There were 4,169 households, of which 51.0% had children under 18 living with them, 67.4% were married couples living together, 7.2% had a female householder with no husband present, and 21.9% were non-families. 16.7% of all households were made up of individuals, and 6.0% had someone living alone who was 65 or older. The average household size was 2.95 and the average family size was 3.35.

In the city, the population was spread out, with 34.0% under the age of 18, 6.5% from 18 to 24, 41.5% from 25 to 44, 12.4% from 45 to 64, and 5.6% who were 65 years of age or older. The median age was 30. For every 100 females, there were 101.7 males. For every 100 females age 18 and over, there were 99.5 males.

The median income for a household in the city was $61,864, and the median income for a family was $65,380. Males had a median income of $42,796 versus $30,373 for females. The per capita income was $22,281. About 1.3% of families and 2.4% of the population were below the poverty line, including 2.6% of those under age 18 and 9.5% of those age 65 or over.

==Education==
Farmington schools are operated by ISD 192 and enroll about 6,900 students. The district range includes Farmington, eastern Lakeville, and the Townships of Castle Rock, Empire, and Eureka.

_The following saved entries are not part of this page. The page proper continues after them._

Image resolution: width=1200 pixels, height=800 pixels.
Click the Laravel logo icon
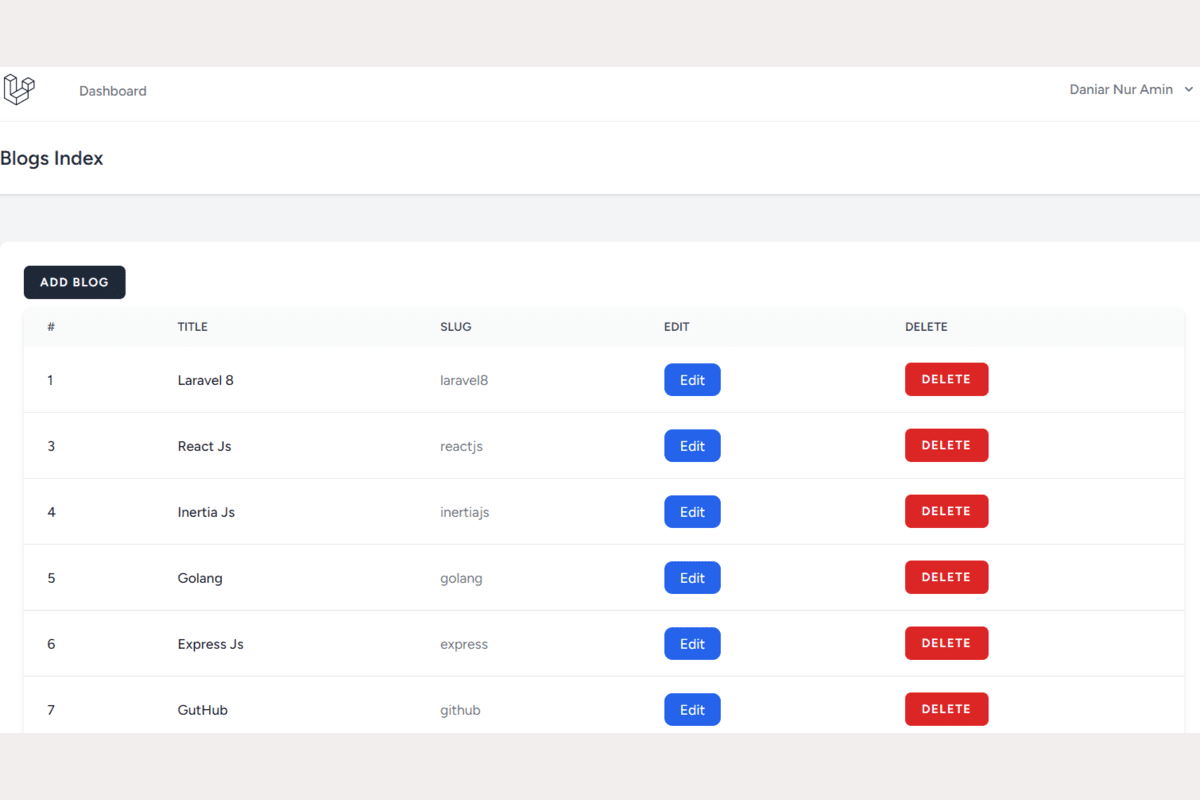19,89
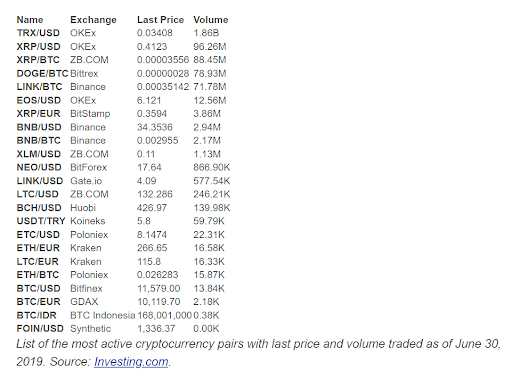Screen dimensions: 512x379
Task: Click the USDT/TRY pair name
Action: tap(41, 221)
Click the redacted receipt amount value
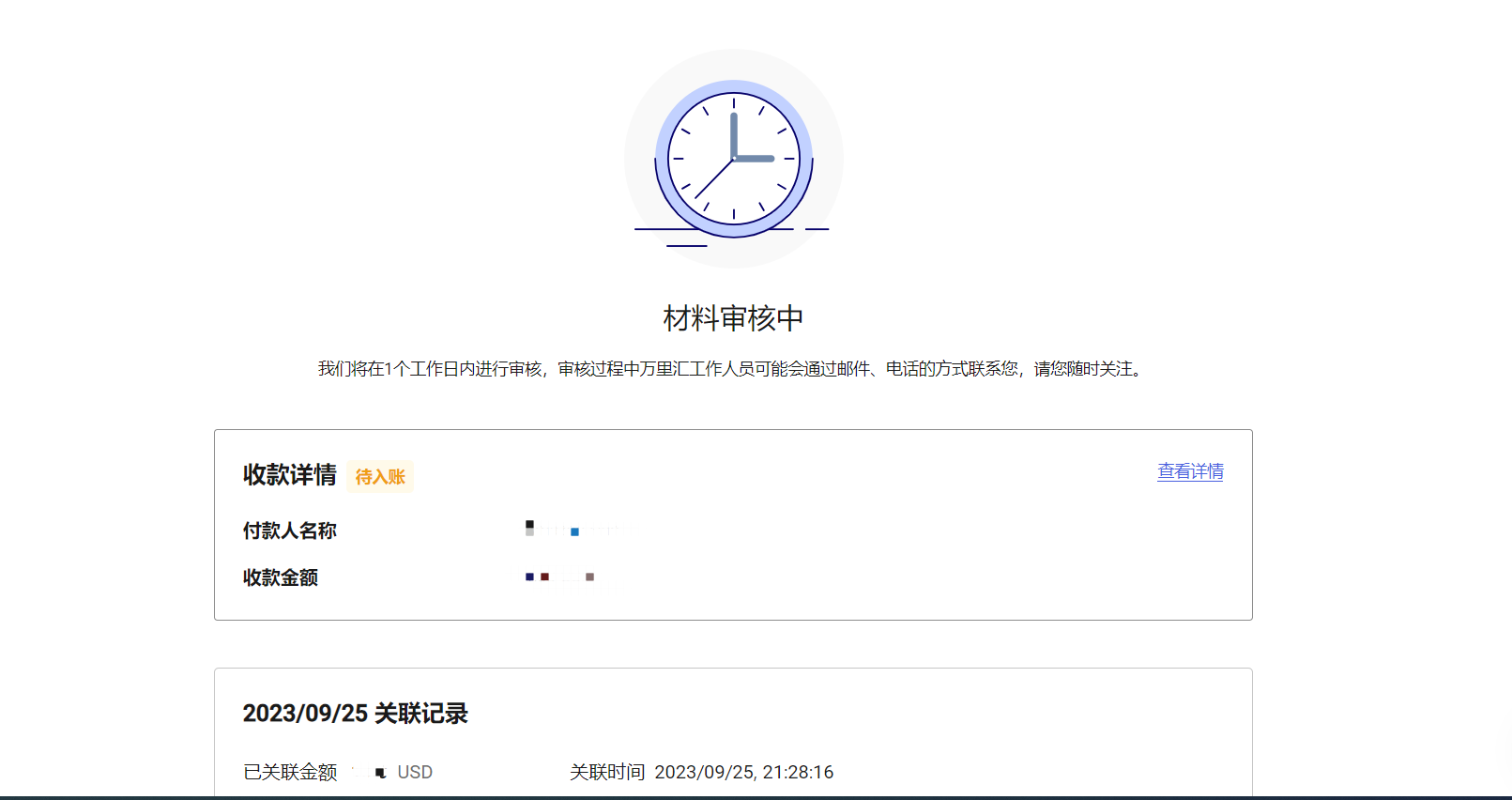This screenshot has width=1512, height=800. coord(559,577)
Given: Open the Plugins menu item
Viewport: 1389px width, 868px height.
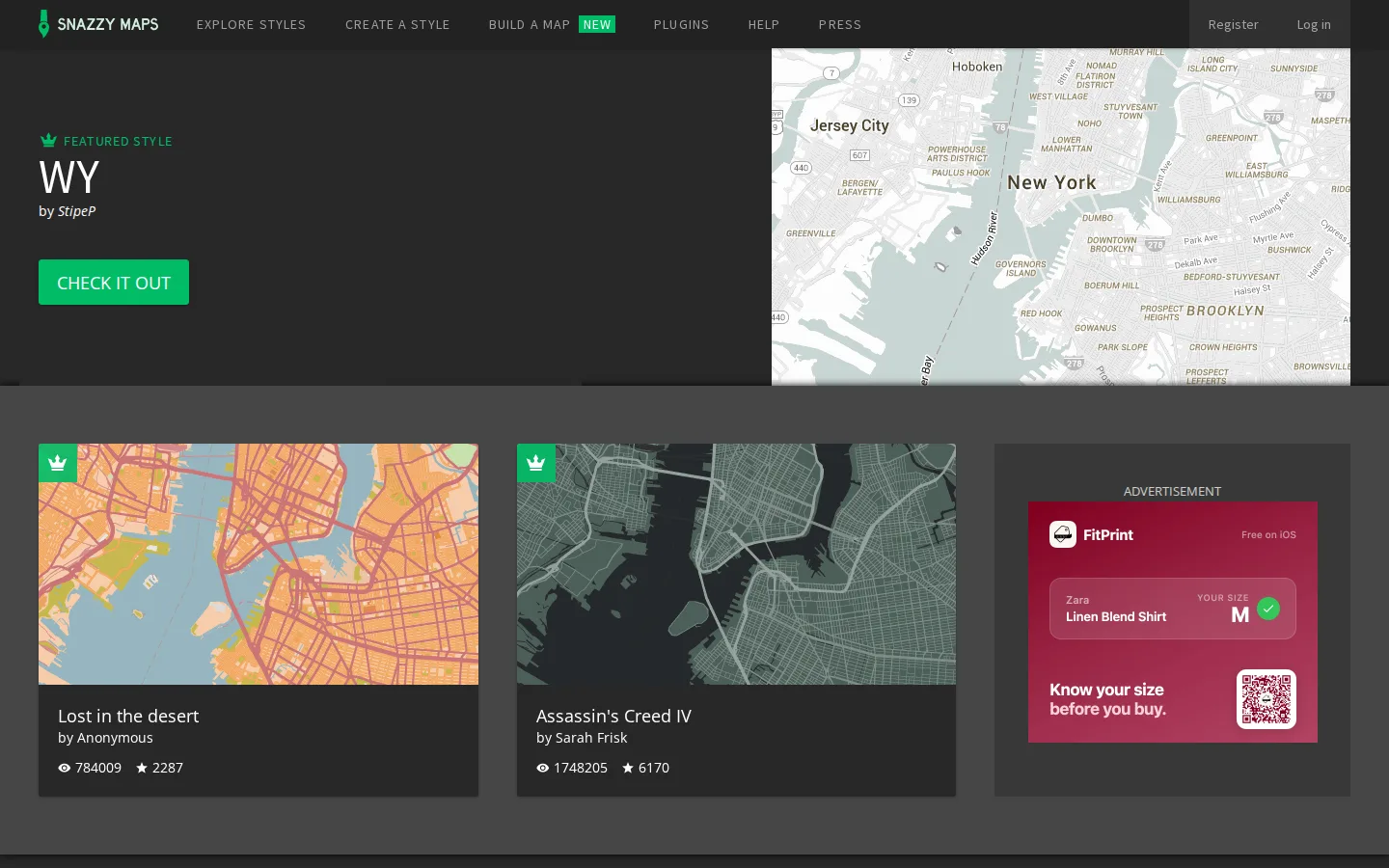Looking at the screenshot, I should tap(681, 24).
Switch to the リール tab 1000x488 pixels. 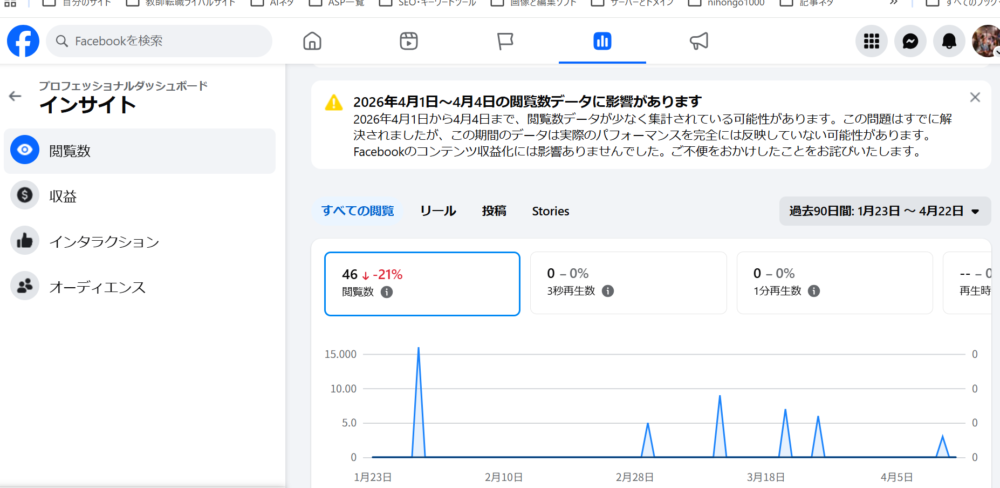pos(438,211)
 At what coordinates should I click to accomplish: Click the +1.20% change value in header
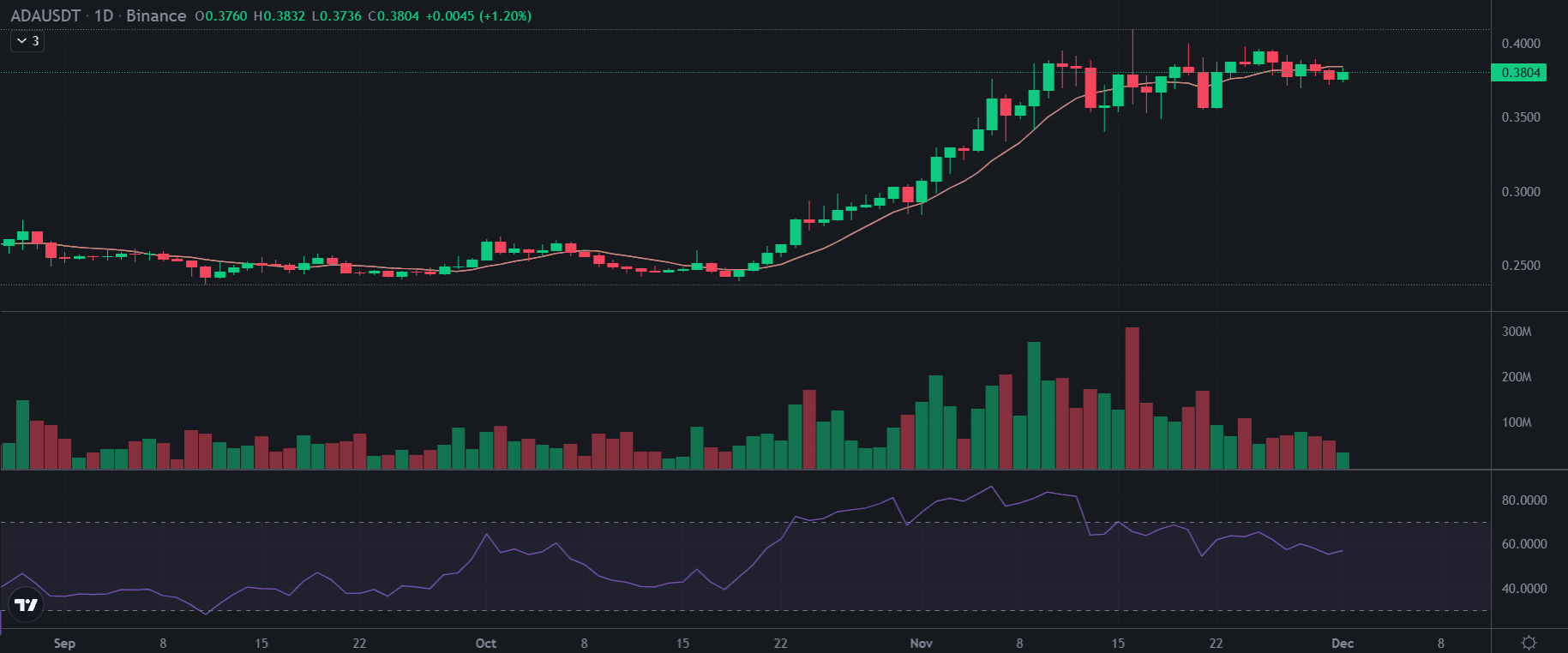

The Farmington Senior High School mascot is Pouncer the Tiger and the school colors are orange and black, with white occasionally included.

==Politics==

Farmington is in Minnesota's 2nd congressional district, represented by Angie Craig. It is represented in the Minnesota Senate by District 58 Senator Zach Duckworth and in the Minnesota House by District 58B Representative Drew Roach.

===Presidential elections===

Precinct Results
| Year | Republican | Democratic | Third parties |
|---|---|---|---|
| 2020 | 52.1% 6,410 | 45.2% 5,562 | 2.7% 322 |
| 2016 | 53.8% 6,178 | 36.3% 4,161 | 9.9% 1,141 |
| 2012 | 54.4% 6,073 | 43.4% 4,847 | 2.2% 238 |
| 2008 | 52.5% 5,398 | 45.6% 4,692 | 1.9% 200 |
| 2004 | 58.3% 5,431 | 40.7% 3,793 | 1.0% 95 |
| 2000 | 54.4% 3,267 | 40.1% 2,406 | 5.5% 335 |
| 1996 | 37.4% 1,468 | 49.4% 1,937 | 13.2% 520 |
| 1992 | 32.5% 1,013 | 39.5% 1,231 | 28.0% 873 |
| 1988 | 50.3% 1,233 | 49.7% 1,216 | 0.0% 0 |
| 1984 | 52.1% 1,127 | 46.9% 997 | 0.0% 0 |
| 1980 | 44.2% 979 | 46.7% 1,034 | 9.1% 200 |
| 1976 | 44.3% 868 | 53.7% 1,051 | 2.0% 40 |
| 1968 | 43.9% 578 | 52.6% 692 | 3.5% 46 |
| 1964 | 37.1% 431 | 62.7% 728 | 0.2% 3 |
| 1960 | 54.0% 614 | 45.9% 522 | 0.1% 1 |

==Notable people==
- Shauna Grant, pornographic actress and nude model
- Drew Helleson, National Hockey League player
- Walter K. Klaus, Minnesota state legislator and farmer
- Mike Markuson, American football coach
- Steve Strachan, former member of the Farmington City Council, former member of the Minnesota House of Representatives, former sheriff of King County, Washington.